··· PASSAGE SHOWN ···

Primary HIV infection induced a significant Vδ1 and Vδ2 T‐cell activation, confirming previous data.13 Of note, we found that Vδ1 T‐cell activation was negatively correlated with CD4 T‐cell count and positively correlated with viral load, suggesting a strict association between viral replication and Vδ1 T‐cell activation. Therapy introduction decreased γδ T‐cell activation to normal values in both groups of patients, as still reported in patients with chronic HIV infection.13 We also found a negative correlation between Vδ1 T‐cell activation at baseline and CD4 T‐cell count after 6 months of therapy, indicating that the activation of Vδ1 T cells in primary infection could predict immune reconstitution. Overall, these data indicated that the extent of viral replication regulates Vδ1 T‐cell activation, which, in turn, may reduce the immune reconstitution.

··· DATASET SECTION ···

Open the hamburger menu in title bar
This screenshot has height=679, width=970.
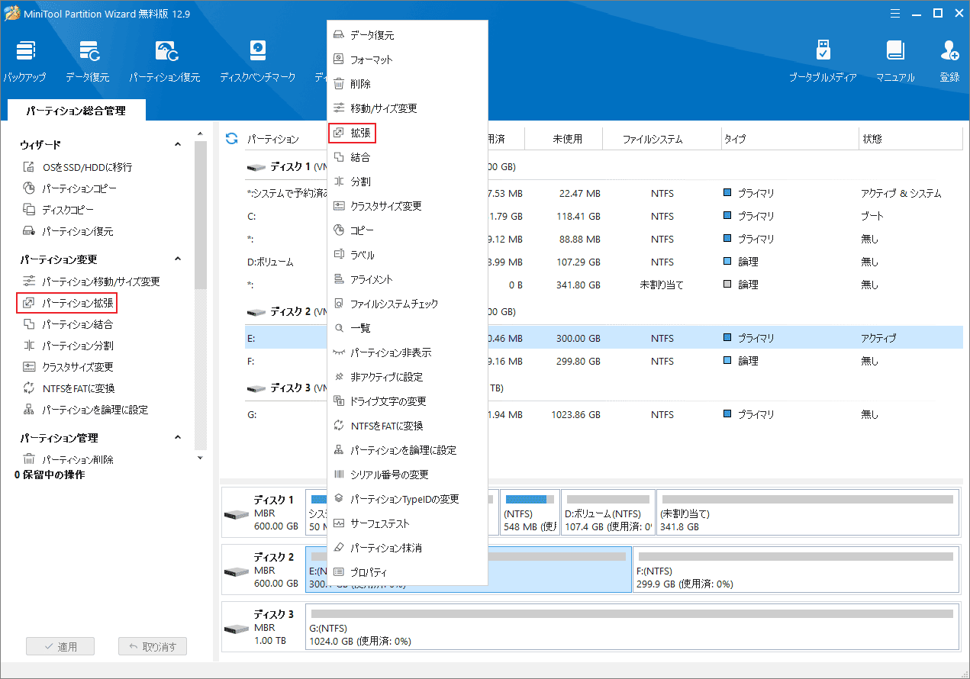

···

• _INSTRUCTIONS_
1. According to the passage on γδ T cells in HIV infection, what did the introduction of therapy do to γδ T‐cell activation?
2. Does each statement agree with the passage on γδ T cells in HIV infection? Answer yes or no for each, quoting the words that decide it.
(a) Vδ1 T‐cell activation was positively correlated with CD4 T‐cell count.
(b) Vδ1 T‐cell activation at baseline was negatively correlated with CD4 T‐cell count after 6 months of therapy.
(c) Primary HIV infection induced activation of Vδ2 T cells.
3. Quote the part of the passage on γδ T cells in HIV infection that starts with "Primary HIV infection" and goes on through "the immune reconstitution.".

• _RESPONSES TO THE TASKS_
1. It decreased γδ T‐cell activation to normal values in both groups of patients.

2.
(a) No: "Vδ1 T‐cell activation was negatively correlated with CD4 T‐cell count"
(b) Yes: "a negative correlation between Vδ1 T‐cell activation at baseline and CD4 T‐cell count after 6 months of therapy"
(c) Yes: "Primary HIV infection induced a significant Vδ1 and Vδ2 T‐cell activation"

3.
Primary HIV infection induced a significant Vδ1 and Vδ2 T‐cell activation, confirming previous data.13 Of note, we found that Vδ1 T‐cell activation was negatively correlated with CD4 T‐cell count and positively correlated with viral load, suggesting a strict association between viral replication and Vδ1 T‐cell activation. Therapy introduction decreased γδ T‐cell activation to normal values in both groups of patients, as still reported in patients with chronic HIV infection.13 We also found a negative correlation between Vδ1 T‐cell activation at baseline and CD4 T‐cell count after 6 months of therapy, indicating that the activation of Vδ1 T cells in primary infection could predict immune reconstitution. Overall, these data indicated that the extent of viral replication regulates Vδ1 T‐cell activation, which, in turn, may reduce the immune reconstitution.